The rater performing the Hamilton interview is blinded to treatment allocation and has no other association with the study. We do not consider it necessary in any circumstances to reveal a participant’s allocated intervention during the trial.

All assessments are carried out by psychometrically trained investigators (ASA, KM). The Hamilton ratings are conducted by a certified Hamilton rater blinded for study group allocation (AP). The patients are instructed not to reveal group allocation to the rater. Trial duration is 4 weeks, including baseline assessment (pre-intervention) and final assessment (post-intervention). Patients not entering data into the MDB system for 2 days will be contacted by phone. Patients not showing up at endpoint visit will be contacted for a new appointment. Only patients with an endpoint Hamilton assessment are considered as completers.

Data from the MDB application is exported from the website after each completed patient, as an excel file. All data files are stored on a secure logged server approved by the Danish Data Protection Agency. Paper and pencil records are stored in a locked room in a locked cabinet. All data will be checked for range and missing values.

Sociodemographics, scale scores, self-assessed outcomes, Fitbit data, and DLMO timepoints, will be described by summary and frequency statistics. Comparisons between groups will use parametric or non-parametric analyses according to normality distribution of data. Self-assessed daily data (depression, activity, and sleep) will be analyzed within a Mixed Model Repeated Measures analysis with a Random-effects Regression Model (RRM) [60]. Hamilton scale scores will be analyzed in a general linear model with baseline control. No interim analyses are planned.

According to Danish law, only drug trials are required to comply with Good Clinical Practice guidelines. Data analyses will be supervised by a trained statistician. The project is subject to auditing from the regional ethical committee.

We do not expect that the study will expose any participants to serious adverse advents or reactions as their usual clinical management is maintained. All adverse events will be recorded and rules for reporting of serious adverse events and serious adverse reactions will be adhered to. Any harm due to the study procedures is covered by the Danish Patient Compensation Association.

The study was approved by The Regional Committee on Health Research Ethics (H-15013943) and the Danish Data Protection Agency (2012–58-004/ RHP-20016-0016). All participants will provide a signed informed consent before enrollment into the study. Informed consent will be obtained by the primary investigator. The project will be stopped if participants develop serious side effects or if the MDB system becomes unavailable. Patients can leave the study at any time at their own discretion.

The staff at the inpatient ward, or at the IOS, will ask the referred patient whether to consent to an information meeting about the study. The patient will receive written and oral information regarding the trial from an investigator. The patient will be asked to decide on participation within 2 days. If the patient accepts, the informed consent will be signed, and the inclusion and baseline assessments will begin.
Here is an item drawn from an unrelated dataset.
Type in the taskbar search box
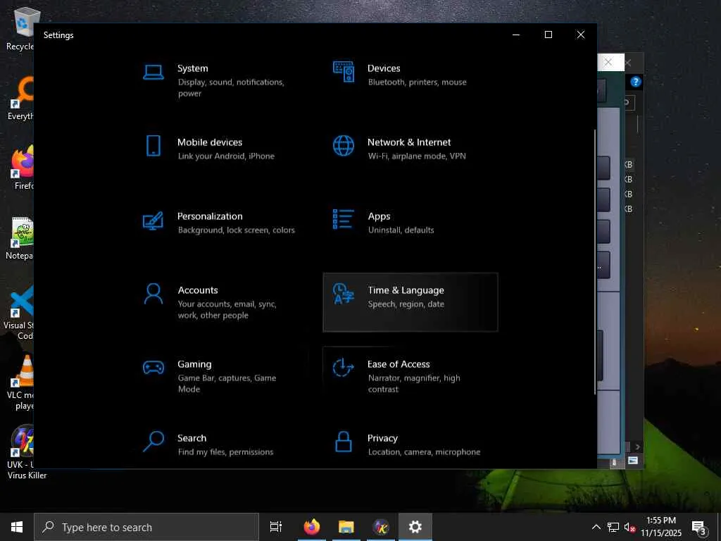Screen dimensions: 721x541 click(146, 527)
Patient confidentiality will be secured by anonymous participant identification on all pen-and-paper sheets and in electronic files. The participant identification list is stored on a secure, password protected server, only accessible to investigators. MDB data are stored on a secure logged server where all data is secured by a unique identifier with data entry logs and edit trail.
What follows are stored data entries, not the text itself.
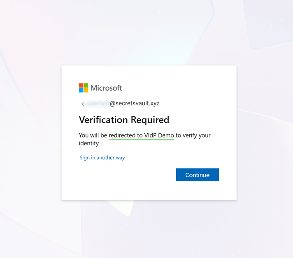This screenshot has height=258, width=293.
Task: Click the "Microsoft" wordmark text
Action: pyautogui.click(x=106, y=88)
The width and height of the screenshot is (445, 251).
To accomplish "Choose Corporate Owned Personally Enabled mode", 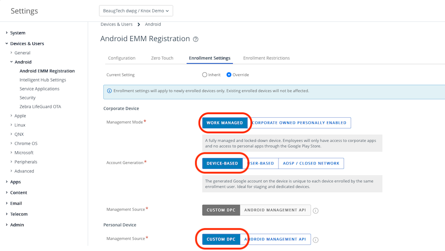I will coord(299,123).
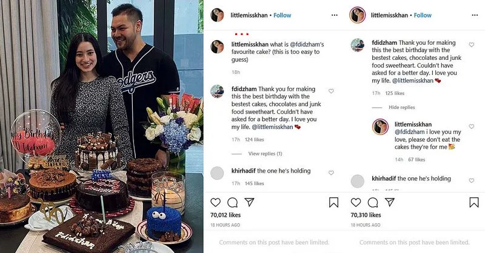
Task: Open the comment bubble icon above 70,012 likes
Action: (233, 202)
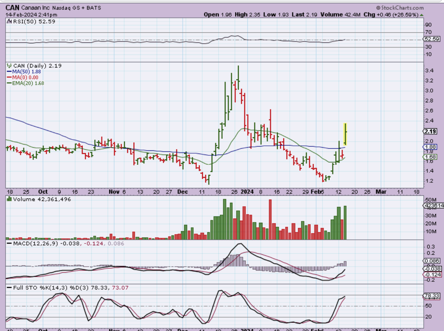Click the red MA(0) legend entry
The width and height of the screenshot is (444, 331).
(x=23, y=77)
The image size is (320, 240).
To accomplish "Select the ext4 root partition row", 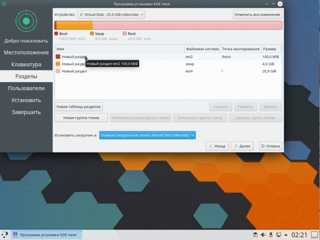I will 168,71.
The final data set will be accessible to all persons in the project group. Data analyses will be supervised by a qualified statistician.

Results will be communicated as papers in peer-reviewed international journals, as posters, and as oral presentations at international symposia. All data whether negative, positive or inconclusive will be reported in full. All members of the project group are co-authors with a pre-arranged order. No professional writers will be used. Depending on the journal of publication, part of the protocol, statistical code, and dataset will be publicly available.